SECURITIES AND EXCHANGE COMMISSION

Washington, D.C. 20549

 

 

FORM 8-K

 

 

CURRENT REPORT

Pursuant to Section 13 or 15(d)

of the Securities Exchange Act of 1934

Date of Report (Date of Earliest Event Reported) March 28, 2023

 

 

Paycom Software, Inc.

(Exact name of registrant as specified in its charter)

 

 

 

Delaware   001-36393   80-0957485
(State or other jurisdiction
of incorporation)
  (Commission
File Number)
  (IRS Employer
Identification No.)

 

7501 W. Memorial Road, Oklahoma City, Oklahoma   73142
(Address of principal executive offices)   (Zip Code)

Registrant’s telephone number, including area code: (405) 722-6900

Not Applicable

(Former name or former address, if changed since last report)

 

 

Check the appropriate box below if the Form 8-K filing is intended to simultaneously satisfy the filing obligation of the registrant under any of the following provisions:

 

Written communications pursuant to Rule 425 under the Securities Act (17 CFR 230.425)

 

Soliciting material pursuant to Rule 14a-12 under the Exchange Act (17 CFR 240.14a-12)

 

Pre-commencement communications pursuant to Rule 14d-2(b) under the Exchange Act (17 CFR 240.14d-2(b))

 

Pre-commencement communications pursuant to Rule 13e-4(c) under the Exchange Act (17 CFR 240.13e-4(c))

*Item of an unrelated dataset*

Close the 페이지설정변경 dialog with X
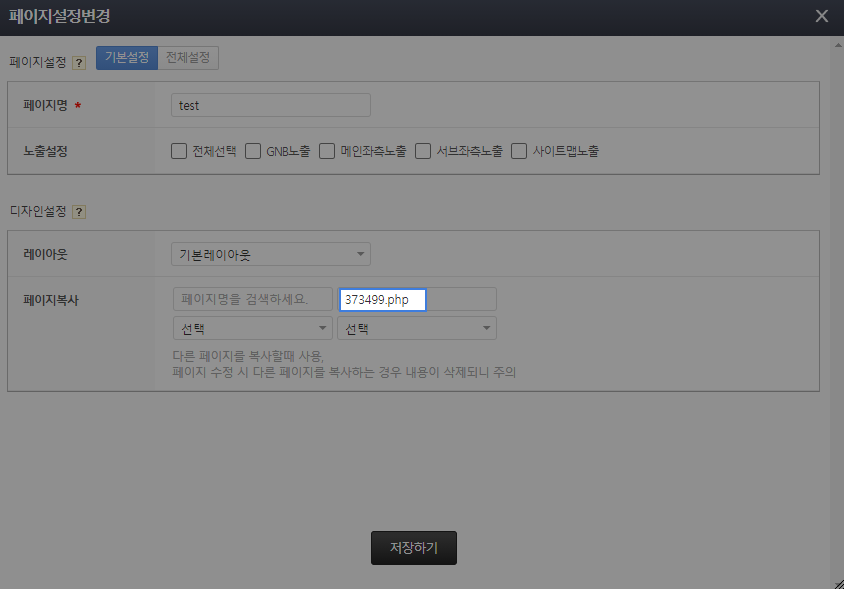This screenshot has width=844, height=589. [822, 16]
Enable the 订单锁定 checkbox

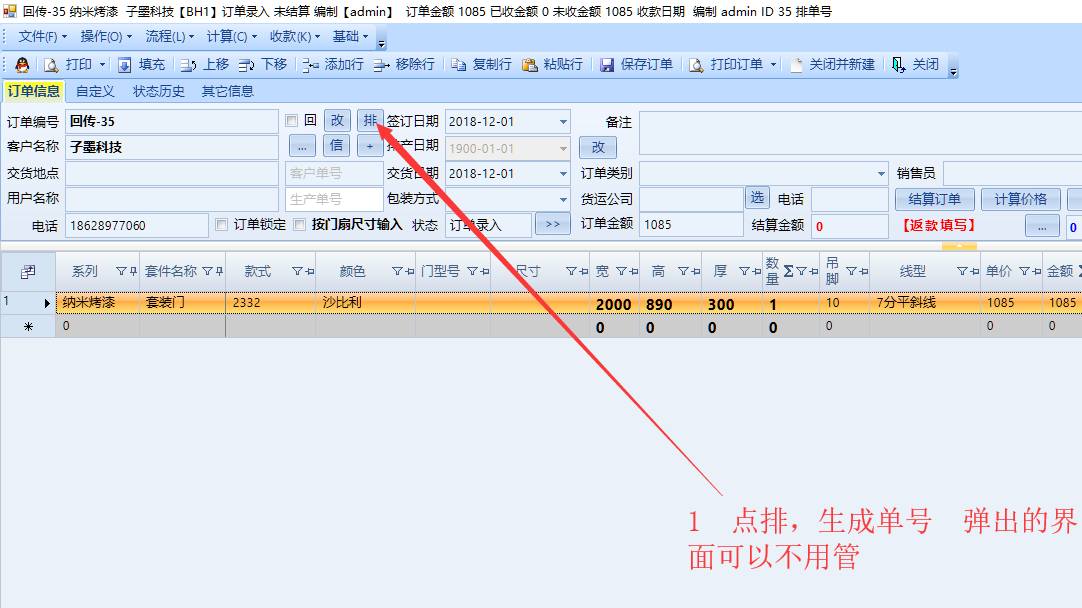(x=222, y=225)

Securities registered pursuant to Section 12(b) of the Act:

 

Title of each class

 

Trading
Symbol(s)

 

Name of each exchange
on which registered

Common Stock, $0.01 par value   PAYC   New York Stock Exchange

Indicate by check mark whether the registrant is an emerging growth company as defined in as defined in Rule 405 of the Securities Act of 1933 (§ 230.405 of this chapter) or Rule 12b-2 of the Securities Exchange Act of 1934 (§ 240.12b-2 of this chapter).

Emerging growth company ☐

If an emerging growth company, indicate by check mark if the registrant has elected not to use the extended transition period for complying with any new or revised financial accounting standards provided pursuant to Section 13(a) of the Exchange Act. ☐

 

 

 


Item 5.02

Departure of Directors or Certain Officers; Election of Directors; Appointment of Certain Officers; Compensatory Arrangements of Certain Officers.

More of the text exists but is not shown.